Could you rewrite the lines below, requests included, from the line containing "You are a computer-use" through the line containing "click(602, 298)", with both ends included? Multiply each coordinate in the answers by 1.05 and round to a whole number, rounding halves up, but leave every number in the requests unchanged.

** START OF Items **

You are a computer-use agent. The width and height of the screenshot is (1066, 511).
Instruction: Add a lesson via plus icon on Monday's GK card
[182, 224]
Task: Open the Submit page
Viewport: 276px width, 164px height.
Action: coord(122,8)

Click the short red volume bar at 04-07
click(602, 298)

** END OF Items **
** START OF Items **

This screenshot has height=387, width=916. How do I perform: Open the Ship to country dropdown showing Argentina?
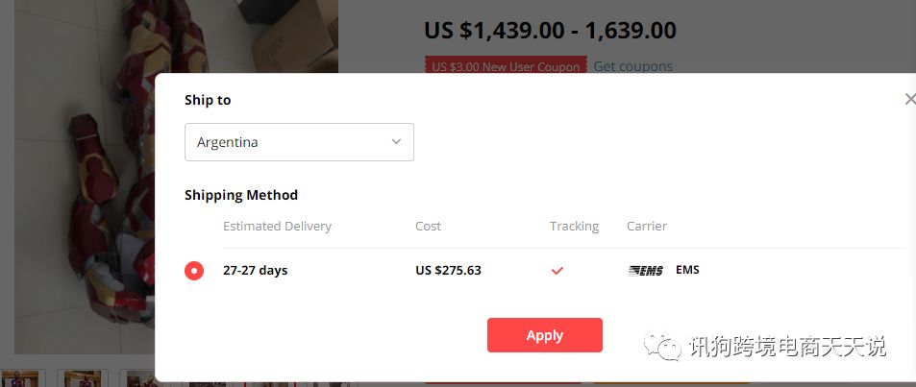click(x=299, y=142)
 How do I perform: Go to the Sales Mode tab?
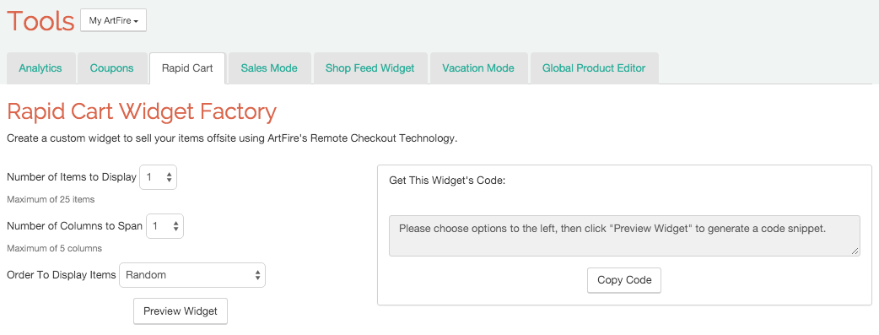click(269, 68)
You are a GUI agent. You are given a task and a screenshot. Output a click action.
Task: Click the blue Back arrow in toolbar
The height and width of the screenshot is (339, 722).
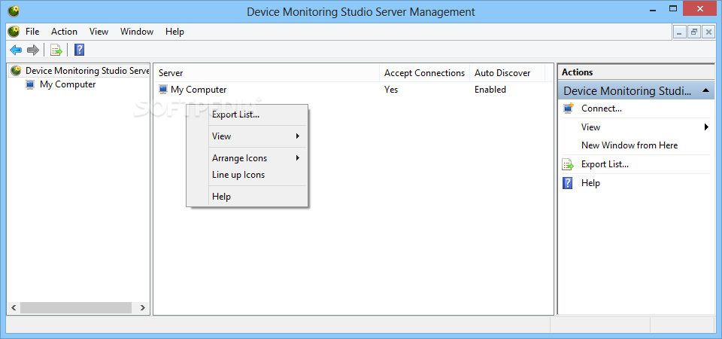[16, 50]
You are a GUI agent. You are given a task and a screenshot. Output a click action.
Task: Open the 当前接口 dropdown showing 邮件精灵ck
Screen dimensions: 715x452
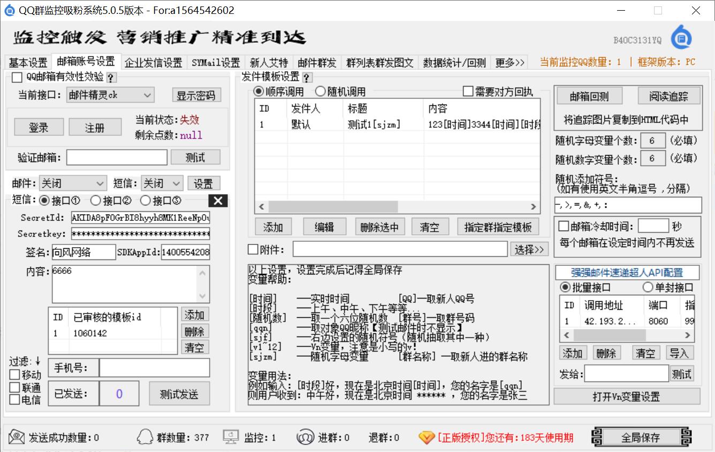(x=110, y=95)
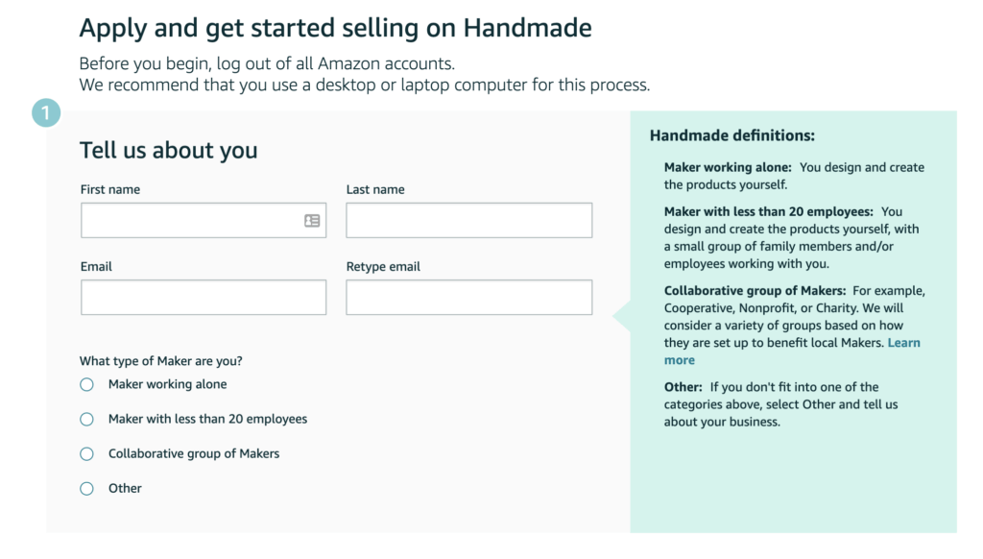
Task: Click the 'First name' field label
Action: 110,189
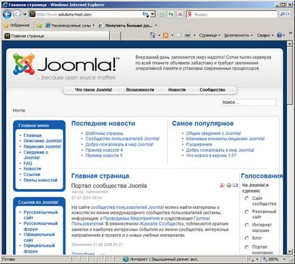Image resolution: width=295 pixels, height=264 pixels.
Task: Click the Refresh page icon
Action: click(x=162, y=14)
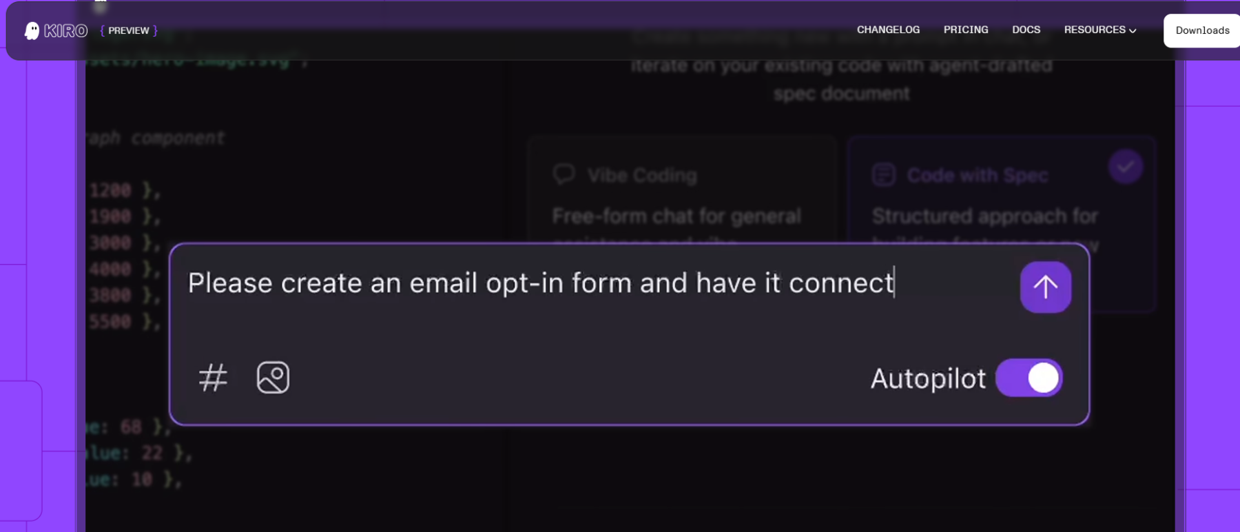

** END OF Items **

▶ _Task response_:
You are a computer-use agent. The width and height of the screenshot is (1066, 511).
Instruction: Add a lesson via plus icon on Monday's GK card
[191, 235]
Task: Open the Submit page
Viewport: 276px width, 164px height.
Action: coord(128,8)

Click the short red volume bar at 04-07
click(632, 313)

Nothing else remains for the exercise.